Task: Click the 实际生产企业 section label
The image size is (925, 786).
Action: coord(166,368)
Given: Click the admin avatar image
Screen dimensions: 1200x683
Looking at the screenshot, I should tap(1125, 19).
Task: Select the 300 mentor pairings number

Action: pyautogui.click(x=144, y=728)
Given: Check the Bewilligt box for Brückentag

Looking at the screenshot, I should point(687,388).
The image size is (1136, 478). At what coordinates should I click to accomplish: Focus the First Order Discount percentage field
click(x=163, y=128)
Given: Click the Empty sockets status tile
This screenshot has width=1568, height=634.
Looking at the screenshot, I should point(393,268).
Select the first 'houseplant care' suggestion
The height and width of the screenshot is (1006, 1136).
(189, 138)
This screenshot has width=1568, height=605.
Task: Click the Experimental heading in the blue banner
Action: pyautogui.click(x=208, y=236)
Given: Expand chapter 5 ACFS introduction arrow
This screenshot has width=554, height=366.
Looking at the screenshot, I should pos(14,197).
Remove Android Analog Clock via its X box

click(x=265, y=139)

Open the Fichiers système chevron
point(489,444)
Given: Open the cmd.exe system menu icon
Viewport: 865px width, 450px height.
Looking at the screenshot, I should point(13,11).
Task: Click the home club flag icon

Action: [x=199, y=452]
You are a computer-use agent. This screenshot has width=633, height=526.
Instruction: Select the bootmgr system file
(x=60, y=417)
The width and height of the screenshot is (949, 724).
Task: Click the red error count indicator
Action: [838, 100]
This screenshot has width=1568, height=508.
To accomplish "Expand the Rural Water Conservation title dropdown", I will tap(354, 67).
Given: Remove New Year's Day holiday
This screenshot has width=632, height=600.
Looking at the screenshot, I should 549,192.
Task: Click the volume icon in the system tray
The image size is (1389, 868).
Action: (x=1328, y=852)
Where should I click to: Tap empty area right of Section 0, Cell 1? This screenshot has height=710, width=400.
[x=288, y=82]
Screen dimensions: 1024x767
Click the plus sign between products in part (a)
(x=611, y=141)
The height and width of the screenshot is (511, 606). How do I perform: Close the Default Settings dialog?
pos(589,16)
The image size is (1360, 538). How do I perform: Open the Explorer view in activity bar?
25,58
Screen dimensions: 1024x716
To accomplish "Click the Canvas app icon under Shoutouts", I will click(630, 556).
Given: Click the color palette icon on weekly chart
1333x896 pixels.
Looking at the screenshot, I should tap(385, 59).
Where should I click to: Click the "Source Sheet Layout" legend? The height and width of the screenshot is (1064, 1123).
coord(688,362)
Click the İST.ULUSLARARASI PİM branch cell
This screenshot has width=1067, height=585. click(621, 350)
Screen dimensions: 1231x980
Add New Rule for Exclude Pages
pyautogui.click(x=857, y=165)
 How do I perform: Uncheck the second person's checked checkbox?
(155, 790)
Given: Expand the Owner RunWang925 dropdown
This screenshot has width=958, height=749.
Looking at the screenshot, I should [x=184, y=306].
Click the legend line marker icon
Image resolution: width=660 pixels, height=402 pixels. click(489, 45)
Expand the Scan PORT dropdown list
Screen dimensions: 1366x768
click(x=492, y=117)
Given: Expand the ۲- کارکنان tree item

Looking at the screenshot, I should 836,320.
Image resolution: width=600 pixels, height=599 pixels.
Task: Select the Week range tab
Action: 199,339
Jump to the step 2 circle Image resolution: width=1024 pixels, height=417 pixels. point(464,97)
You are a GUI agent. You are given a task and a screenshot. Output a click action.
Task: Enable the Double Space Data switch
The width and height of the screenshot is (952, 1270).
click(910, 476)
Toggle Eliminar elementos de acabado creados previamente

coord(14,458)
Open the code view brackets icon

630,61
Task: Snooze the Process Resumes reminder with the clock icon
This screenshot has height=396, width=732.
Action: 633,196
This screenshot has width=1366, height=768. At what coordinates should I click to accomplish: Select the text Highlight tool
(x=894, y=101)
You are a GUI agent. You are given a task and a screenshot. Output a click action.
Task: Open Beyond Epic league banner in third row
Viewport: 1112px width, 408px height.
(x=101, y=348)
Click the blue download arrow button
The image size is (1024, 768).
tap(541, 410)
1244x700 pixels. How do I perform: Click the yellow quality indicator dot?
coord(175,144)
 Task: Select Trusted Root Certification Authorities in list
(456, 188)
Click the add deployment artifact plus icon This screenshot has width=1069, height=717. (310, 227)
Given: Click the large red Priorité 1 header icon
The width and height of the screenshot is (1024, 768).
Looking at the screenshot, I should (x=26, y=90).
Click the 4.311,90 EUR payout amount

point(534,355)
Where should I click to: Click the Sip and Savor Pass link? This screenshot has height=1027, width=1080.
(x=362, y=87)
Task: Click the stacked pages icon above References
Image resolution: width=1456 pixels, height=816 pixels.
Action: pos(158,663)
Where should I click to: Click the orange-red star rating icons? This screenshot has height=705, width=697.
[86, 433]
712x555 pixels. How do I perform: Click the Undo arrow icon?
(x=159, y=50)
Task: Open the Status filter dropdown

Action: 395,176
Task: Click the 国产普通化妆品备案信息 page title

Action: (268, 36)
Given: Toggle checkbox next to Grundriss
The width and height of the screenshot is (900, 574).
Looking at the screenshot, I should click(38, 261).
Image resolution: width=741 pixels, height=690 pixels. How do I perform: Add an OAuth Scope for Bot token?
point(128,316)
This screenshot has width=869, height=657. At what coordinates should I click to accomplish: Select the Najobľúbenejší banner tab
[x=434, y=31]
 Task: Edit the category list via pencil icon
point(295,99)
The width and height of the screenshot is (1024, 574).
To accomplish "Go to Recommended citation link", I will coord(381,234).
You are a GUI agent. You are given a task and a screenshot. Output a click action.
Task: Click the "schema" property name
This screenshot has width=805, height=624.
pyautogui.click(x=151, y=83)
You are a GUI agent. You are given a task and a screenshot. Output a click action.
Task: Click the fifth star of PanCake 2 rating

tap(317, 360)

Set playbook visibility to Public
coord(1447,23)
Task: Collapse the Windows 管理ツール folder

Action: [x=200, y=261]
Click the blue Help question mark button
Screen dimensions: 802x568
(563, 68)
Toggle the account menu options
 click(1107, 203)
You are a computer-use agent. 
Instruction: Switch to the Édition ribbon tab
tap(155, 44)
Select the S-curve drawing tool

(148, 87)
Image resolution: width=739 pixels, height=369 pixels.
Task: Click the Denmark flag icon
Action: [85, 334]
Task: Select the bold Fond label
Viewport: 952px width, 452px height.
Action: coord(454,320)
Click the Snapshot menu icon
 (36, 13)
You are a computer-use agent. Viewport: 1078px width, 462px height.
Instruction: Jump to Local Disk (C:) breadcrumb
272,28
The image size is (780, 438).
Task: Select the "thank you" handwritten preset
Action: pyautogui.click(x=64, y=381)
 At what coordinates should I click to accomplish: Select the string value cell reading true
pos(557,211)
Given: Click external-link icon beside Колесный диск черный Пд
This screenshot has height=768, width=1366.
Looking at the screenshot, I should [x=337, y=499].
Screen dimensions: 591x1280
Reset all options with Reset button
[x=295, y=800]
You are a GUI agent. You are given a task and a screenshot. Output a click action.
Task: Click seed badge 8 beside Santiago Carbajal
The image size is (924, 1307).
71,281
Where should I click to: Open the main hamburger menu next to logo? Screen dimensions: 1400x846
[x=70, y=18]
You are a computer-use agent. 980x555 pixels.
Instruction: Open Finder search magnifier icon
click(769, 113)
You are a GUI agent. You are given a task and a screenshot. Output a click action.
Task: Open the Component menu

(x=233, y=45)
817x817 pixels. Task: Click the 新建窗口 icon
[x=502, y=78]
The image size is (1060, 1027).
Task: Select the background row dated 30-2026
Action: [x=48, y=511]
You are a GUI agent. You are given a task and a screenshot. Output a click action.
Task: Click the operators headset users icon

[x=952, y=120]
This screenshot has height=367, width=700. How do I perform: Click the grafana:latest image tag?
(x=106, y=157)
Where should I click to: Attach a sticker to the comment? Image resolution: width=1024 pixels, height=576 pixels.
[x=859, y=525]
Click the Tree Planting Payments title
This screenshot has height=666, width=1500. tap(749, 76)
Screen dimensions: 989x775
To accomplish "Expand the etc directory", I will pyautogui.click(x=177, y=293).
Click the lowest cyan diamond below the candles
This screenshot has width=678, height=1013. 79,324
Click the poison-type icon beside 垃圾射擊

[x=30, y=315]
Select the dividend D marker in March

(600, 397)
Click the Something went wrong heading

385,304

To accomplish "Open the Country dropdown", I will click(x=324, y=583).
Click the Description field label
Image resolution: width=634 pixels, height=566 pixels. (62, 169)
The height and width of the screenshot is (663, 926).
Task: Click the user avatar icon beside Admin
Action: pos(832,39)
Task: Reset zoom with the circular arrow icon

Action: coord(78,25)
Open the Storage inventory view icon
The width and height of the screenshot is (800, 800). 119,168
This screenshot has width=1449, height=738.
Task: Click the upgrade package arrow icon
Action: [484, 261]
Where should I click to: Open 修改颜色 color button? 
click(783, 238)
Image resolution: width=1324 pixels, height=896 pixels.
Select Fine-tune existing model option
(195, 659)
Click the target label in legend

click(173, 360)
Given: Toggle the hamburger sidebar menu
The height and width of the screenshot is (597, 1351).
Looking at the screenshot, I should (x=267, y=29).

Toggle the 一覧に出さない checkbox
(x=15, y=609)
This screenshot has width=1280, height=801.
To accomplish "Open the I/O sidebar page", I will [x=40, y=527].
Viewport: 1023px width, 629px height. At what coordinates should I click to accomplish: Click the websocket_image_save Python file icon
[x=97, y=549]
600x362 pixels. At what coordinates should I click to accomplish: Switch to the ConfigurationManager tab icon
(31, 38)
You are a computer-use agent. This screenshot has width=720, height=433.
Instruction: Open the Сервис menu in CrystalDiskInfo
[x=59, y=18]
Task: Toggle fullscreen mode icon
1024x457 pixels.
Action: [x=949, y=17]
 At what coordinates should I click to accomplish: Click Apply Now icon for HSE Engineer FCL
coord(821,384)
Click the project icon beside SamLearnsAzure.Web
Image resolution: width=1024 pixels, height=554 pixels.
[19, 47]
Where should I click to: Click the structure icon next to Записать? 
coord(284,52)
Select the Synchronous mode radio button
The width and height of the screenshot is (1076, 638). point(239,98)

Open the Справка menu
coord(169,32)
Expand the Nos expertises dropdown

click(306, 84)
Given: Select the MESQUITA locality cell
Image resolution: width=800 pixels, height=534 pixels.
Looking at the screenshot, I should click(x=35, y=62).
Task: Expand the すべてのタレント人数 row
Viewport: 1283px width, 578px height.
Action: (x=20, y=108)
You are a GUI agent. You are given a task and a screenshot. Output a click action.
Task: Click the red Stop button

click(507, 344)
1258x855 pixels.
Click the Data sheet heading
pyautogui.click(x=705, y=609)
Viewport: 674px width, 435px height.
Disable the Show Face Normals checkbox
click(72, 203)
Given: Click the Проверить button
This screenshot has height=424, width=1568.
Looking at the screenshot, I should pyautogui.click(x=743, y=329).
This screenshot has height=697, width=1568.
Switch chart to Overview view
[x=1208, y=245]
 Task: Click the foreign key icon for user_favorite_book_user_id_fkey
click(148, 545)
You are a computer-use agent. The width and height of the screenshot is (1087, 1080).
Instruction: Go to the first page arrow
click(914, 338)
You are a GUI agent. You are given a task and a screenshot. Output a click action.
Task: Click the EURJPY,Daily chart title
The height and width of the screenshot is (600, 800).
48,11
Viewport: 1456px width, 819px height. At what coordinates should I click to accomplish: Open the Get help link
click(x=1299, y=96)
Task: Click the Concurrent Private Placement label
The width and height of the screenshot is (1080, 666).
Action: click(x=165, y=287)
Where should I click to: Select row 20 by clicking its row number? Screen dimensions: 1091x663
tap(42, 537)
————————
• **WHAT YOU NEED TO DO**
Give the count of lines in the data shown above that contain "sidebar", and nothing else.

• **OUTPUT BELOW**
2